Last Week, Small Caps Were on a Tear. This Week Starts With a Catch.
The Russell 2000 posted a about 6% gain last week, its best weekly performance since the week of the November 2024 election, according to Dow Jones Market Data. Everything except energy stocks and utilities participated in the rally, a sign of genuinely broad-based strength in small caps. The catalyst was a two-week U.S.-Iran ceasefire that sent oil prices tumbling and reignited expectations for Federal Reserve rate cuts, two conditions that disproportionately benefit rate-sensitive small-cap companies. The Russell 2000 hit an intraday record high on Friday, capping a 13-day rally that marked the index’s best run since 2020.
The problem: that ceasefire expires Tuesday. The weekend delivered a serious blow to confidence. On Friday, Iran declared the Strait of Hormuz fully open to commercial traffic, sending crude prices tumbling more than 10%. By Saturday, hopes for a fully opened artery quickly unraveled as Tehran reclaimed control of the choke point after Trump refused to end the U.S. naval blockade of Iranian ports. On Sunday, the U.S. Navy seized an Iranian container ship in the Gulf of Oman. West Texas Intermediate futures jumped more than 6% to around $89 per barrel shortly after midnight Monday, reversing a portion of last week’s relief rally in crude.
Why Small Caps Feel This More Than the S&P 500
The S&P 500 proxy SPY slipped just fractionally Monday morning, and the Dow Jones proxy DIA was essentially flat, essentially flat. Small caps carry a specific vulnerability that large caps do not. Smaller companies tend to carry more floating-rate debt and have thinner margins to absorb rising fuel and input costs. U.S. inflation jumped to 3.3% in March due to surging fuel costs, and economists warn that even a ceasefire may not bring quick relief, with lingering energy cost uncertainty expected through 2027.

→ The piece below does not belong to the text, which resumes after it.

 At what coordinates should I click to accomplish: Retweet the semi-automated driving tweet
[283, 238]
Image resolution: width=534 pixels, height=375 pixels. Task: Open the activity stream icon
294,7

The 10-year Treasury yield sits at about 4.3%, up from a February trough of nearly 4%, adding pressure on rate-sensitive names. The VIX sits at roughly 17, well within the normal range and down sharply from the 31-plus readings seen in late March. That calm reading suggests the broader market is not yet pricing in a full breakdown of ceasefire talks, which means small caps could face a sharper repricing if negotiations collapse entirely before Tuesday’s expiration.
What to Watch This Week
The single most important variable for the Russell 2000 this week is whether U.S. and Iranian negotiators meet in Islamabad for a second round of talks. Much will hinge on whether the U.S. and Iran will meet for another round of talks in Pakistan later this week, as the ceasefire expires on Tuesday. A deal that reopens the Strait of Hormuz durably would likely extend the small-cap rally. A breakdown, especially one that pushes oil back toward the $114 per barrel peak seen on April 7, would reverse much of the rate-cut optimism that powered last week’s record run.